Many of us love to spend time outside in our gardens, often reflecting that particularly as we get older it helps keep us fit, agile and keeps the mind occupied. There are a number of positive benefits linked to gardening that many may not be aware of.
With this article we hope to rekindle the love of gardening that some of or more mature readers may have previously enjoyed but brought to a sudden halt because of the onset of a number of bone and joint disorders (for example osteoporosis or arthritis), disabilities from stroke and the ageing process in general – with the mind being willing, but the flesh being weak.
There are ways and means to get back into the gardening the game without the work being so back breaking or setting off a number of painful symptoms in your body. With this article we’ll be looking at some of safer ways to garden as you age as well as why it’s good for you to keep at it.
- Minimise the amount of bending and any unnecessary overexertion through raising those garden beds:
- Limber up before hand: warm up exercises to prepare your body
- Protect yourself : sunscreen and insect repellent (especially as we welcome summer to London)
- Invest in the right tools to ease the gardening process
- Understand the correct ways of handling tools – the way in which you hold a pruning scissors – will allow for easier pruning or make the job at hand that much more strenuous
- Depending on the amount of time you spend in the garden – pace yourself.
- Wear the right attire for the job, if you are digging or moving something heavy wear a pair of boots, consider investing in a good pair of overalls to avoid scratches or irritations
We published an article last year on the diligent gardener with reference to finding the balance when gardening providing a few guidelines preventing you from overexerting your body by following a few simple guidelines. As a recreational activity especially as you age, light gardening can really get your blood circulation going and if done in moderation you stand the chance of living a longer healthier life.
The health benefits of gardening:
There are many health benefits to gardening, apart from getting outside and enjoying some fresh air!
- Gardening is said to be a prime way to get a moderate to intense workout and with the above mentioned guidelines, light gardening is possible as well – getting you that moderate exercise needed.
- Horticultural therapy is said to heal the mind, body and soul, keeps your mind active as you plan ahead for the coming season(s).
- By undertaking physical gardening two three times a week you can keep fit and active – i.e. gardening is said to contribute towards your overall wellbeing.
- Baking, gardening and musical therapy are all said to contribute towards improving the symptoms of dementia.
- Getting stuck in the dirt improves your mental wellbeing – reducing stress and can be a social or solitary experience depending on what you would prefer it to be.

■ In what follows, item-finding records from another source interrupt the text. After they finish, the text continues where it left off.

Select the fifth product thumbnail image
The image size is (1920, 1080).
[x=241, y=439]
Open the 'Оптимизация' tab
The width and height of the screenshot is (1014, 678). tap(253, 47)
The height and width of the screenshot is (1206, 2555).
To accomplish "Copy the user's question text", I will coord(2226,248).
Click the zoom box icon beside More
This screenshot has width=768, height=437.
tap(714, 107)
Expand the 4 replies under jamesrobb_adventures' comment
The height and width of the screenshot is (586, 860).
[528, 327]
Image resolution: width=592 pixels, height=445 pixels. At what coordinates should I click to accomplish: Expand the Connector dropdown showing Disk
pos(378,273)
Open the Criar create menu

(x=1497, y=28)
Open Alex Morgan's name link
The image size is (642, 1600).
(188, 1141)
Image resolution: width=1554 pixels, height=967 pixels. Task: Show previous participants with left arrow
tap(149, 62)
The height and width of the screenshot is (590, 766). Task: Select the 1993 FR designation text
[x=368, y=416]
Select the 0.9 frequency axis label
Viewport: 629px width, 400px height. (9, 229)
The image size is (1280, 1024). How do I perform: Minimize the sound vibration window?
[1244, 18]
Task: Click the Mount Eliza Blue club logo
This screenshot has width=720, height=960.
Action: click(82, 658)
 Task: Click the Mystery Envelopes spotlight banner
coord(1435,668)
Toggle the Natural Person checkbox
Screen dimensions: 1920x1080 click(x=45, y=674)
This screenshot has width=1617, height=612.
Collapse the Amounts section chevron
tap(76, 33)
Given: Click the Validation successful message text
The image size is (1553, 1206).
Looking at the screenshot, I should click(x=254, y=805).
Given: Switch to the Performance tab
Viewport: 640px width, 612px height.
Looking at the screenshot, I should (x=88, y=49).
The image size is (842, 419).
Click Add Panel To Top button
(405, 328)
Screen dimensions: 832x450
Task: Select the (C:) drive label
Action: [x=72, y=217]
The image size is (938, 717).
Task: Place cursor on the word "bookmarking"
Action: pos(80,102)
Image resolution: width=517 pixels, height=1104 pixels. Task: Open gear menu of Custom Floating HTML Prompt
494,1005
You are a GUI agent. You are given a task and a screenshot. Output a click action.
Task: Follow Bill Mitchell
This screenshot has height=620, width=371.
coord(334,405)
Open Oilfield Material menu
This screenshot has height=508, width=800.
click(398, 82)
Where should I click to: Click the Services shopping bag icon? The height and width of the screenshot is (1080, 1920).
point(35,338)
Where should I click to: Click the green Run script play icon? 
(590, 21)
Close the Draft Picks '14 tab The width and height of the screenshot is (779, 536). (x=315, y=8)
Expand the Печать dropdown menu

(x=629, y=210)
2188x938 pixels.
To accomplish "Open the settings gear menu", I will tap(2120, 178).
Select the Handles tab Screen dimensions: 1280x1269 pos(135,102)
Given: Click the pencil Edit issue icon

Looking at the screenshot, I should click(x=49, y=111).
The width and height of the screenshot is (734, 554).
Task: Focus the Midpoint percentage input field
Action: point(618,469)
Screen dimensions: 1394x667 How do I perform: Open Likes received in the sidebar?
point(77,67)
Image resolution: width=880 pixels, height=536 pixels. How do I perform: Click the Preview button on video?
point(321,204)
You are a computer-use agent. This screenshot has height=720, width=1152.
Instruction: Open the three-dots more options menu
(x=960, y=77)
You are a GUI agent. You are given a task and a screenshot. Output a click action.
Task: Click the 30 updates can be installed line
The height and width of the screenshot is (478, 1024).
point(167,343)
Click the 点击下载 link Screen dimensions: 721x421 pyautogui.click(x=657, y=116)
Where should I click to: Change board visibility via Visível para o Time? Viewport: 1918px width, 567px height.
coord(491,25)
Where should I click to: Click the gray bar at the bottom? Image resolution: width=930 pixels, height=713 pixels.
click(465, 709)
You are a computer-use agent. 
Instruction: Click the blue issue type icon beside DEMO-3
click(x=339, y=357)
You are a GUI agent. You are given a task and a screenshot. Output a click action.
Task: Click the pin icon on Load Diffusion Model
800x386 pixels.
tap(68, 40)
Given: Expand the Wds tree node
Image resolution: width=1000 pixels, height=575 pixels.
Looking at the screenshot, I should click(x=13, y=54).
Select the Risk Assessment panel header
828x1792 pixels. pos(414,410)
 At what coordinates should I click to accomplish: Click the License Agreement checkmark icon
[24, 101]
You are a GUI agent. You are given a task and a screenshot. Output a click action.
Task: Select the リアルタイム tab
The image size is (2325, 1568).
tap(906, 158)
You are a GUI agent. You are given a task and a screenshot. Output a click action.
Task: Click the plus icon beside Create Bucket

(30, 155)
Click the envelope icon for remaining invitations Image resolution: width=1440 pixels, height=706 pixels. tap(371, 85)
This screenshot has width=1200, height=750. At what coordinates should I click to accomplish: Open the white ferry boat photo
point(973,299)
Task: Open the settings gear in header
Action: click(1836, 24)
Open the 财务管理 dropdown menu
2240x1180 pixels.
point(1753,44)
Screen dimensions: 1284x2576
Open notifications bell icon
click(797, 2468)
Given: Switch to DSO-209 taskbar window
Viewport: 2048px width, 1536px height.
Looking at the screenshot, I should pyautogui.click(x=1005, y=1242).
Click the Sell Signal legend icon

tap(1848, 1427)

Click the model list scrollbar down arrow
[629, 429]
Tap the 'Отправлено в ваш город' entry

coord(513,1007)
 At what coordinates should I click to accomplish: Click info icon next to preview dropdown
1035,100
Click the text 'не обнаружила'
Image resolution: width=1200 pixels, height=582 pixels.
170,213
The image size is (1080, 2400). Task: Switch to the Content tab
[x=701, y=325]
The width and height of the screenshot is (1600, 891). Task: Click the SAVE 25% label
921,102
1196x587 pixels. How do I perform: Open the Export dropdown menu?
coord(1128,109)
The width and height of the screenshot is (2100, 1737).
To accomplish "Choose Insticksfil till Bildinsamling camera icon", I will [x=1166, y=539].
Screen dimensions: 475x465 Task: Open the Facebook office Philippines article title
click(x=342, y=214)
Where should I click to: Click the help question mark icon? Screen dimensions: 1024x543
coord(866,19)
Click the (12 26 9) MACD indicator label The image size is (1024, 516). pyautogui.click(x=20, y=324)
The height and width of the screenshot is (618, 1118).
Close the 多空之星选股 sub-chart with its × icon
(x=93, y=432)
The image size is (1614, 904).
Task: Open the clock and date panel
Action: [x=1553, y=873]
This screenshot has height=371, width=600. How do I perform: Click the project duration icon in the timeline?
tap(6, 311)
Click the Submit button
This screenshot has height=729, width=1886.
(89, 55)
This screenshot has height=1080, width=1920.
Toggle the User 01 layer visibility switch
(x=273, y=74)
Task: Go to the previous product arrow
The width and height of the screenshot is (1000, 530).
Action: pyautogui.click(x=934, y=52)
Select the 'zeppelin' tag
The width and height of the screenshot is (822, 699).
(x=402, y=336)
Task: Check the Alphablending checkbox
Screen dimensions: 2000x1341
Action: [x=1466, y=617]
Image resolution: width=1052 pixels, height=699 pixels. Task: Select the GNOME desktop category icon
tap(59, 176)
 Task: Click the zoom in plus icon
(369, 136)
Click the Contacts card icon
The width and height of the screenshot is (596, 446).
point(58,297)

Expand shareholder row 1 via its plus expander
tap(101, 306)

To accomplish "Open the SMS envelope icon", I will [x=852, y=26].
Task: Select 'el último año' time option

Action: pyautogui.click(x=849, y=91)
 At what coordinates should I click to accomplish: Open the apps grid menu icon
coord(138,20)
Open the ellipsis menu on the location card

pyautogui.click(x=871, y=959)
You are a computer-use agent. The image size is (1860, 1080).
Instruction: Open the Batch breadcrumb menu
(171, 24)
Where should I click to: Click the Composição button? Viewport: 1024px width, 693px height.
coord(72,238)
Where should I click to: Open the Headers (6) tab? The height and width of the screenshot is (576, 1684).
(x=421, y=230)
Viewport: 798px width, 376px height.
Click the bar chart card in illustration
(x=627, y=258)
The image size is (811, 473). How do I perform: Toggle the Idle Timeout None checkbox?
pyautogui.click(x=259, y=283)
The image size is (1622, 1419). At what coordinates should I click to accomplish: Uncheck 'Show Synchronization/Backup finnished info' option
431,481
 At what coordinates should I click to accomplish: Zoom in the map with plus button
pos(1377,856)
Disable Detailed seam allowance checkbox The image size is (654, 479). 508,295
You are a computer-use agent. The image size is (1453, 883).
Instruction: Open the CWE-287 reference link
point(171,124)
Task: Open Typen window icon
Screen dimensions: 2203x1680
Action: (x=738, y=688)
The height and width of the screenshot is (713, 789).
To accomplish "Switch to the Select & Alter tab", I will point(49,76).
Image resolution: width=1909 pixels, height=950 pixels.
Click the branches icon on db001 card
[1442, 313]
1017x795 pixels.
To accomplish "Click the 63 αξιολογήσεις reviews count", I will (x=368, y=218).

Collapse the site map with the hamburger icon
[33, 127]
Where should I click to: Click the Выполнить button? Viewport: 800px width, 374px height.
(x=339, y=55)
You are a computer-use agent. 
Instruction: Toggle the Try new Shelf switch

- Could aid the rehabilitation process, if you've been a victim of stroke or have been diagnosed with a life limiting conditions
- It keeps you nimble and flexible
- Growing your own fruit and veg gives you better, fresher produce then from the supermarkets, and it could mean saving on all those organic purchases – so it’s easy on the wallet too!
Gardening is a reconised therapy for many older people, for example at Amherst House care home in Horley, Surrey they include gardening activities into their residents weekly routine all in the name of improving their quality of life and ensuring that they get the needed amount of gentle exercise. It seems that this is something that Gracewell’s residents are quite fond of as it’s becoming a more and more of a popular activity in the various care homes.
Gardening activity at Amherst House
Describing their plans for the current season the team at Amherst explain
In the raised beds at Amherst we will be planting runner beans, lettuce and spinach. Amongst the runner beans we will plant sweet peas as these will bring bees to pollinate the plant as well as being decorative.
Nasturtiums will also be planted amongst the vegetables to draw aphids away from them. Nasturtium flowers and seeds can be added to salads as the seeds add a peppery flavour and the flowers with their bright orange colour, liven up a plain salad. There are good health benefits too as Nasturtium leaves have a high concentration of Vitamin C and are a natural antibiotic. The gentle antibiotic in the leaves makes them useful for treating minor colds and eating a couple of leaves three times a day offers a natural way to fight off a cold.
I am very keen on companion planting, it helps reduce pests in a more natural and sustainable way, and even if you are not totally organic making some efforts to reduce the use of chemicals in the gardens is a great idea. Nasturtiums as mentioned by the team at Amherst are edible, and many people do not realise this, they also make a great shot of colour in your summer bedding displays.
Great tip from Sam Vatcher, events and activities co-ordinator at Amherst House:
When my father used to plant leeks he would make a hole big enough to take the inside of a toilet role, put this in the hole fill with water before adding the leek plant as this helped stop mud getting into the plant.
As the saying goes – if you plant something and you water it, something’s going to grow – the biggest reward would be reaping the fruits of your labour… Imagine being able to actually live off the land or being able to see the process of those rose seeds that you planted transforming into a fully-fledged rose bush – now there’s something that many people dream of and with a bit of dedication can actually achieve. So with a little bit of care and attention there is nothing to stop the more mature gardeners from keeping on gardening!